[Saved data entries]
+--

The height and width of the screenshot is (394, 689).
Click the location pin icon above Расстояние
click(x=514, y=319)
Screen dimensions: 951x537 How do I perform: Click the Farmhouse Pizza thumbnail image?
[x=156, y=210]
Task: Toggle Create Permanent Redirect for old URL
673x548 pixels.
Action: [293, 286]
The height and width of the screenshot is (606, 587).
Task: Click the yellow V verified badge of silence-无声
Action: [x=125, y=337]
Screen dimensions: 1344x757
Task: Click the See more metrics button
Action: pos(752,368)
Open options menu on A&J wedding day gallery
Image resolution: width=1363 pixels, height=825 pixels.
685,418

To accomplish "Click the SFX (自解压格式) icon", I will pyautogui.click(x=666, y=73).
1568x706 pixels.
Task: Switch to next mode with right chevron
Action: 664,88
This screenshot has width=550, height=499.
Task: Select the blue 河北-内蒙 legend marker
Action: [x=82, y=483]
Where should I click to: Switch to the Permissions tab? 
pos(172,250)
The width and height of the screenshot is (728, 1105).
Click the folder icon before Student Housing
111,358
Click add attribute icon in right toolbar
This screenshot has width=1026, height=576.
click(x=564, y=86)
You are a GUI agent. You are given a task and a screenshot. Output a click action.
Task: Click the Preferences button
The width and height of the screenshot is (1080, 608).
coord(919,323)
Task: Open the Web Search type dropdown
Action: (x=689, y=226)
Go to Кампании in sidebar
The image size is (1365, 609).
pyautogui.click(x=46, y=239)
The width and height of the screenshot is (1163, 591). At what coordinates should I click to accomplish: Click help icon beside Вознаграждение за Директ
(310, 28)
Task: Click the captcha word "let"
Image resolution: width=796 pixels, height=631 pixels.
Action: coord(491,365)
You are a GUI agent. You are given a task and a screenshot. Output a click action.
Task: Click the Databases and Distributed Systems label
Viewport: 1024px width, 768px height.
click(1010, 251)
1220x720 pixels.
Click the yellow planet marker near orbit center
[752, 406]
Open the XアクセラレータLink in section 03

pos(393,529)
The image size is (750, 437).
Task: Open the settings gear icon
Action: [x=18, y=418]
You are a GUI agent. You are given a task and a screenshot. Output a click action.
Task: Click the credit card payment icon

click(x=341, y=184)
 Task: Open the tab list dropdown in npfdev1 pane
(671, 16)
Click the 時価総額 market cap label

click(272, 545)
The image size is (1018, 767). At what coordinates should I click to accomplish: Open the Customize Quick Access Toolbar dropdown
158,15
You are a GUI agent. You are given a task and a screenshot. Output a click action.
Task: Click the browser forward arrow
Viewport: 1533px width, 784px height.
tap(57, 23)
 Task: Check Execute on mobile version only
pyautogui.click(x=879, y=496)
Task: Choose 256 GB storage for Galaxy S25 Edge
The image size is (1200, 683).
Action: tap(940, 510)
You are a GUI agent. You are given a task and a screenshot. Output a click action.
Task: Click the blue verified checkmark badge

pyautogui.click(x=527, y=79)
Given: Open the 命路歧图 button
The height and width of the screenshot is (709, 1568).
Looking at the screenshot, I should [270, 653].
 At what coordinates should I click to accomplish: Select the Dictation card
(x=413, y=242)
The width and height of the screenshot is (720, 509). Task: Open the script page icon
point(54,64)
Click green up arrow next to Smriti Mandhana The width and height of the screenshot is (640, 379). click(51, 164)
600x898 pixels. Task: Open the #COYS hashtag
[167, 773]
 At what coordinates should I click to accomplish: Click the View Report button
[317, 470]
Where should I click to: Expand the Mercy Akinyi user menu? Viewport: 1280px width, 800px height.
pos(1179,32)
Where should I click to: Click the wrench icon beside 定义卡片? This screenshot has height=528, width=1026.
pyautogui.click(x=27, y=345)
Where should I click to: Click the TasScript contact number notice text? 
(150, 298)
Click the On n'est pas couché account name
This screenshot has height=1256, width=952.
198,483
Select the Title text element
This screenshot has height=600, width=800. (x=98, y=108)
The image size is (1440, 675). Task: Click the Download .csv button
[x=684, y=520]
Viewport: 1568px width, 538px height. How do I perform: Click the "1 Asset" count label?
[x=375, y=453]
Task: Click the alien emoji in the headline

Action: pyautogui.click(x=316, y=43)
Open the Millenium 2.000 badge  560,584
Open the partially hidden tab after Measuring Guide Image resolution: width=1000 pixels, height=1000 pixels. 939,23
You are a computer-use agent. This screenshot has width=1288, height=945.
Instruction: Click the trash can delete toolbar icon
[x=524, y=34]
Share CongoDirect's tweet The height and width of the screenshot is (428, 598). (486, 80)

+--

WHAT IS BEING ASKED » The records above need to be retyped exactly.

ANSWER FOR THE TASK »
The height and width of the screenshot is (394, 689).
Click the location pin icon above Расстояние
click(x=514, y=319)
Screen dimensions: 951x537 How do I perform: Click the Farmhouse Pizza thumbnail image?
[x=156, y=210]
Task: Toggle Create Permanent Redirect for old URL
673x548 pixels.
Action: [293, 286]
The height and width of the screenshot is (606, 587).
Task: Click the yellow V verified badge of silence-无声
Action: [x=125, y=337]
Screen dimensions: 1344x757
Task: Click the See more metrics button
Action: pos(752,368)
Open options menu on A&J wedding day gallery
Image resolution: width=1363 pixels, height=825 pixels.
685,418

To accomplish "Click the SFX (自解压格式) icon", I will pyautogui.click(x=666, y=73).
1568x706 pixels.
Task: Switch to next mode with right chevron
Action: 664,88
This screenshot has width=550, height=499.
Task: Select the blue 河北-内蒙 legend marker
Action: [x=82, y=483]
Where should I click to: Switch to the Permissions tab? 
pos(172,250)
The width and height of the screenshot is (728, 1105).
Click the folder icon before Student Housing
111,358
Click add attribute icon in right toolbar
This screenshot has width=1026, height=576.
click(x=564, y=86)
You are a GUI agent. You are given a task and a screenshot. Output a click action.
Task: Click the Preferences button
The width and height of the screenshot is (1080, 608).
coord(919,323)
Task: Open the Web Search type dropdown
Action: (x=689, y=226)
Go to Кампании in sidebar
The image size is (1365, 609).
pyautogui.click(x=46, y=239)
The width and height of the screenshot is (1163, 591). At what coordinates should I click to accomplish: Click help icon beside Вознаграждение за Директ
(310, 28)
Task: Click the captcha word "let"
Image resolution: width=796 pixels, height=631 pixels.
Action: coord(491,365)
You are a GUI agent. You are given a task and a screenshot. Output a click action.
Task: Click the Databases and Distributed Systems label
Viewport: 1024px width, 768px height.
click(1010, 251)
1220x720 pixels.
Click the yellow planet marker near orbit center
[752, 406]
Open the XアクセラレータLink in section 03

pos(393,529)
The image size is (750, 437).
Task: Open the settings gear icon
Action: [x=18, y=418]
You are a GUI agent. You are given a task and a screenshot. Output a click action.
Task: Click the credit card payment icon

click(x=341, y=184)
 Task: Open the tab list dropdown in npfdev1 pane
(671, 16)
Click the 時価総額 market cap label

click(272, 545)
The image size is (1018, 767). At what coordinates should I click to accomplish: Open the Customize Quick Access Toolbar dropdown
158,15
You are a GUI agent. You are given a task and a screenshot. Output a click action.
Task: Click the browser forward arrow
Viewport: 1533px width, 784px height.
tap(57, 23)
 Task: Check Execute on mobile version only
pyautogui.click(x=879, y=496)
Task: Choose 256 GB storage for Galaxy S25 Edge
The image size is (1200, 683).
Action: tap(940, 510)
You are a GUI agent. You are given a task and a screenshot. Output a click action.
Task: Click the blue verified checkmark badge

pyautogui.click(x=527, y=79)
Given: Open the 命路歧图 button
The height and width of the screenshot is (709, 1568).
Looking at the screenshot, I should [270, 653].
 At what coordinates should I click to accomplish: Select the Dictation card
(x=413, y=242)
The width and height of the screenshot is (720, 509). Task: Open the script page icon
point(54,64)
Click green up arrow next to Smriti Mandhana The width and height of the screenshot is (640, 379). click(51, 164)
600x898 pixels. Task: Open the #COYS hashtag
[167, 773]
 At what coordinates should I click to accomplish: Click the View Report button
[317, 470]
Where should I click to: Expand the Mercy Akinyi user menu? Viewport: 1280px width, 800px height.
pos(1179,32)
Where should I click to: Click the wrench icon beside 定义卡片? This screenshot has height=528, width=1026.
pyautogui.click(x=27, y=345)
Where should I click to: Click the TasScript contact number notice text? 
(150, 298)
Click the On n'est pas couché account name
This screenshot has height=1256, width=952.
198,483
Select the Title text element
This screenshot has height=600, width=800. (x=98, y=108)
The image size is (1440, 675). Task: Click the Download .csv button
[x=684, y=520]
Viewport: 1568px width, 538px height. How do I perform: Click the "1 Asset" count label?
[x=375, y=453]
Task: Click the alien emoji in the headline

Action: pyautogui.click(x=316, y=43)
Open the Millenium 2.000 badge  560,584
Open the partially hidden tab after Measuring Guide Image resolution: width=1000 pixels, height=1000 pixels. 939,23
You are a computer-use agent. This screenshot has width=1288, height=945.
Instruction: Click the trash can delete toolbar icon
[x=524, y=34]
Share CongoDirect's tweet The height and width of the screenshot is (428, 598). (486, 80)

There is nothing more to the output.